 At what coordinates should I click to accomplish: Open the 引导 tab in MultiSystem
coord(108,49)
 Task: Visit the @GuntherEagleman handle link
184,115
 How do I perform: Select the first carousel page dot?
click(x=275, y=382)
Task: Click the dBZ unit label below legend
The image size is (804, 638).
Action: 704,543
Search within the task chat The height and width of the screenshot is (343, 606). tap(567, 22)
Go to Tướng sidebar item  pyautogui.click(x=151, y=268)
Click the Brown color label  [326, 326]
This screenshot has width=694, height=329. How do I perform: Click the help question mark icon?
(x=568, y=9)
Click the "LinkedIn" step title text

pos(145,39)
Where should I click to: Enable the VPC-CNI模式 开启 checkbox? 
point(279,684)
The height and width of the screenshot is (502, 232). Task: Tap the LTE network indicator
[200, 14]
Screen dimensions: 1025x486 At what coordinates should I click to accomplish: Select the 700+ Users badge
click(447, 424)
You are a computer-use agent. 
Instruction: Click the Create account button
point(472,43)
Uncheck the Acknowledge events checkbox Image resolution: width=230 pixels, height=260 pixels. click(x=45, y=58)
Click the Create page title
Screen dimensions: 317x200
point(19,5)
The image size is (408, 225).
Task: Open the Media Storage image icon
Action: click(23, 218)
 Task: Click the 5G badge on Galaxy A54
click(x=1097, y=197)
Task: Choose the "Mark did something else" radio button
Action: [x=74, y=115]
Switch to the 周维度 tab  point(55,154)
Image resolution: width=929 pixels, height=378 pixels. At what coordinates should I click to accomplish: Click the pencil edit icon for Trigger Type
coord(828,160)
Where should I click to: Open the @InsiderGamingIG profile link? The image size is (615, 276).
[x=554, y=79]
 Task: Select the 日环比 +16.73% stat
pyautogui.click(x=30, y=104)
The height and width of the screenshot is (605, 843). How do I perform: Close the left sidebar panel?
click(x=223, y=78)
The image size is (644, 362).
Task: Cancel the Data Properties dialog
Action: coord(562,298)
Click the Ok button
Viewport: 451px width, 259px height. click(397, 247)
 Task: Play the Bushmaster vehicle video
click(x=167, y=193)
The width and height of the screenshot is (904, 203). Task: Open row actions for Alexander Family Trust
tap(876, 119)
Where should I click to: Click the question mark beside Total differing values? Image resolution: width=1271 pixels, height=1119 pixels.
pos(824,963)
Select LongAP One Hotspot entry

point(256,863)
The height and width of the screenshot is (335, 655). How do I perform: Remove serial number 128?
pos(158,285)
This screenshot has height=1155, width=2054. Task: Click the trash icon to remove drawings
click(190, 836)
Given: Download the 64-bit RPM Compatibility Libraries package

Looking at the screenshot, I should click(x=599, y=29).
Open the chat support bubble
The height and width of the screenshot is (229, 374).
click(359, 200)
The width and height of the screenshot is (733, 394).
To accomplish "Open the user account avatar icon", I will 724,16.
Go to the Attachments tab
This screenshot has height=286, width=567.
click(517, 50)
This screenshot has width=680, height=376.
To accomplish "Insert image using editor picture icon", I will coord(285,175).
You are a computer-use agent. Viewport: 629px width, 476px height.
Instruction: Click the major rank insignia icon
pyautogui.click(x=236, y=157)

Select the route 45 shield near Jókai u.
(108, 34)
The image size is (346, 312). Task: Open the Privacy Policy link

----

The task | Update the entries above so that every occurrence of "checkbox" reads "tick box", with nothing else altered.

Exercise output |
 At what coordinates should I click to accomplish: Open the 引导 tab in MultiSystem
coord(108,49)
 Task: Visit the @GuntherEagleman handle link
184,115
 How do I perform: Select the first carousel page dot?
click(x=275, y=382)
Task: Click the dBZ unit label below legend
The image size is (804, 638).
Action: 704,543
Search within the task chat The height and width of the screenshot is (343, 606). tap(567, 22)
Go to Tướng sidebar item  pyautogui.click(x=151, y=268)
Click the Brown color label  [326, 326]
This screenshot has width=694, height=329. How do I perform: Click the help question mark icon?
(x=568, y=9)
Click the "LinkedIn" step title text

pos(145,39)
Where should I click to: Enable the VPC-CNI模式 开启 tick box? 
point(279,684)
The height and width of the screenshot is (502, 232). Task: Tap the LTE network indicator
[200, 14]
Screen dimensions: 1025x486 At what coordinates should I click to accomplish: Select the 700+ Users badge
click(447, 424)
You are a computer-use agent. 
Instruction: Click the Create account button
point(472,43)
Uncheck the Acknowledge events tick box Image resolution: width=230 pixels, height=260 pixels. click(x=45, y=58)
Click the Create page title
Screen dimensions: 317x200
point(19,5)
The image size is (408, 225).
Task: Open the Media Storage image icon
Action: click(23, 218)
 Task: Click the 5G badge on Galaxy A54
click(x=1097, y=197)
Task: Choose the "Mark did something else" radio button
Action: [x=74, y=115]
Switch to the 周维度 tab  point(55,154)
Image resolution: width=929 pixels, height=378 pixels. At what coordinates should I click to accomplish: Click the pencil edit icon for Trigger Type
coord(828,160)
Where should I click to: Open the @InsiderGamingIG profile link? The image size is (615, 276).
[x=554, y=79]
 Task: Select the 日环比 +16.73% stat
pyautogui.click(x=30, y=104)
The height and width of the screenshot is (605, 843). How do I perform: Close the left sidebar panel?
click(x=223, y=78)
The image size is (644, 362).
Task: Cancel the Data Properties dialog
Action: coord(562,298)
Click the Ok button
Viewport: 451px width, 259px height. click(397, 247)
 Task: Play the Bushmaster vehicle video
click(x=167, y=193)
The width and height of the screenshot is (904, 203). Task: Open row actions for Alexander Family Trust
tap(876, 119)
Where should I click to: Click the question mark beside Total differing values? Image resolution: width=1271 pixels, height=1119 pixels.
pos(824,963)
Select LongAP One Hotspot entry

point(256,863)
The height and width of the screenshot is (335, 655). How do I perform: Remove serial number 128?
pos(158,285)
This screenshot has height=1155, width=2054. Task: Click the trash icon to remove drawings
click(190, 836)
Given: Download the 64-bit RPM Compatibility Libraries package

Looking at the screenshot, I should click(x=599, y=29).
Open the chat support bubble
The height and width of the screenshot is (229, 374).
click(359, 200)
The width and height of the screenshot is (733, 394).
To accomplish "Open the user account avatar icon", I will 724,16.
Go to the Attachments tab
This screenshot has height=286, width=567.
click(517, 50)
This screenshot has width=680, height=376.
To accomplish "Insert image using editor picture icon", I will coord(285,175).
You are a computer-use agent. Viewport: 629px width, 476px height.
Instruction: Click the major rank insignia icon
pyautogui.click(x=236, y=157)

Select the route 45 shield near Jókai u.
(108, 34)
The image size is (346, 312). Task: Open the Privacy Policy link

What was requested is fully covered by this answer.